The guidelines are what we expect firms in DIFC to think about in respect of AI usage and other enabling technologies.

Do these guidelines specifically cover AI?

In the same way that we don’t specifically regular the computer programs, we will not specifically regulate AI.

We expect the financial services businesses to build into their risk management frameworks how they manage such risks. How they deal with specific governance issues that arise out of the use of AI and who’s accountable when things go wrong.

We expect businesses to factor in those risks into the risk management frameworks, rather than us saying ‘Here are specific rules around AI’. We do realise the phenomenal benefits that can be offered by using AI right.

Will these businesses have to put in place higher capital requirements before offering such services to clients?

It depends on what the application is. The best way to look at it is: ‘Are the innovations creating greater benefits for the offered financial services?’

One needs to look at it through the benefits it’s providing clients and investors in terms of access to the markets.

We realise new technology is definitely providing greater access to markets. Fintechs are able to provide much more efficiency, and therefore you have costs coming down (for the client).
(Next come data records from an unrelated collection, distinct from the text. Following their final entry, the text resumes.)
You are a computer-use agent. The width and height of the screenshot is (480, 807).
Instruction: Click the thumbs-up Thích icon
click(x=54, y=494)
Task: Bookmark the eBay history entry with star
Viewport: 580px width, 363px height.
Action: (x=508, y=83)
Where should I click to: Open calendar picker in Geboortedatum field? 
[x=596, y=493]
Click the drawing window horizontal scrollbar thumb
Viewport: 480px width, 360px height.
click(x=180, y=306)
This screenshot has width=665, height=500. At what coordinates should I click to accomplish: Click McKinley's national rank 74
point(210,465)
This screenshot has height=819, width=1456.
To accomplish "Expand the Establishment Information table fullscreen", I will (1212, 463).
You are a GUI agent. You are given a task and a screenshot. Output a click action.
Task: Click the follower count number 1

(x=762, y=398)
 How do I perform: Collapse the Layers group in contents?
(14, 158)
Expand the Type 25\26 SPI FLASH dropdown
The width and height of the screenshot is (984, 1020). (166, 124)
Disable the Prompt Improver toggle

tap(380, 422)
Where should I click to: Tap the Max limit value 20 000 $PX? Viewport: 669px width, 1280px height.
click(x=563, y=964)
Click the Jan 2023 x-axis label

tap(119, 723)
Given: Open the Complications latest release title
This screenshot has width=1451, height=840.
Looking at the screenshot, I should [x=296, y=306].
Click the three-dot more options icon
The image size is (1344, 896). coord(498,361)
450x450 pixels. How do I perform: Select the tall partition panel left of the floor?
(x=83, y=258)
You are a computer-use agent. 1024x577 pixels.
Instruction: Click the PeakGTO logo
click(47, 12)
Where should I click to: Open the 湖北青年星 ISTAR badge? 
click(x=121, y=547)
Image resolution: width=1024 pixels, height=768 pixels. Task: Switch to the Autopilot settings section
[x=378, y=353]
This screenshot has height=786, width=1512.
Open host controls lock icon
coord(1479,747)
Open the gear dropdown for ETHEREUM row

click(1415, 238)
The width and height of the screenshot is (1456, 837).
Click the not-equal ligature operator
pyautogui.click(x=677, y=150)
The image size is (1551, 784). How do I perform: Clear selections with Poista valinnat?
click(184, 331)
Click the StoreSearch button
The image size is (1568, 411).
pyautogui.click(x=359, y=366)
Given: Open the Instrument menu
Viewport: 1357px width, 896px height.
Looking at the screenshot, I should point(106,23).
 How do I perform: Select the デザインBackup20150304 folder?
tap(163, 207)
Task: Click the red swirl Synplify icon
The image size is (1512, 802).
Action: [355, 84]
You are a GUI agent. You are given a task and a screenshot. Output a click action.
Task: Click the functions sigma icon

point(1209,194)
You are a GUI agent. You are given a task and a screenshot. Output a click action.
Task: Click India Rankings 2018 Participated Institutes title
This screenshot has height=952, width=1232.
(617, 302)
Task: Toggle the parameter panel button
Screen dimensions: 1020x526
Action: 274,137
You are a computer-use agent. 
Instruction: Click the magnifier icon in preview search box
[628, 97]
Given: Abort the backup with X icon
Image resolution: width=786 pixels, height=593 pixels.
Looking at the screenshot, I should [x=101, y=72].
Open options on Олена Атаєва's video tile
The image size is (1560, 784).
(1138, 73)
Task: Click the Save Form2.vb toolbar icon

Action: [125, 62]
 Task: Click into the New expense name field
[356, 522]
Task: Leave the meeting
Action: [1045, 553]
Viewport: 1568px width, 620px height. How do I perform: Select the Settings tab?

It is also making a lot of products easier to deal with in terms of customer interface, usability.

So, you have tech and innovations providing lots of benefits to financial services customers generally, and a lot of that has been done from the DIFC.

So, there’s no need for higher capital?

If you are holding client’s money, by taking a deposit, for instance, that requires a higher level of capital. For simply offering investment advice, with no client money involved, there’s far less capital.

Those rules are in place.

It was in 2017 that DFSA introduced something called the innovation testing license. It’s like a regulatory sandbox, where we give the opportunity for firms with truly innovative ideas to test the viability and the operability of the product in a limited, regulated environment.

But only within a limited client base.

If that technology is proven, and becomes a full financial service, it would get regulated in the normal way.

The innovation testing license was a good way for firms to come in and test their ideas and see whether the technology works. It’s been a successful program with more than 200 firms who went through it.

What about fintechs? Don’t they need an updated rulebook to go by?

In tech space, if there’s robo financial advice, we would treat it in the same way as any other financial advice. Yes, it’s different tech being used with less human interface with the client, but it’s providing actual investment advice. That’s still regulated.

I sit on the board of IOSCO (International Organisation of Securities Commissions), the global standards setting body for securities regulation for capital markets and for funds.

The guidelines they’ve published in respect of innovation, in respect of tokenization and crypto, the DFSA regime is in line with that.

The way we approach this is regardless of technology that’s used by the fintech. What matters is any risk to the investor deserves the same sort of regulatory treatment.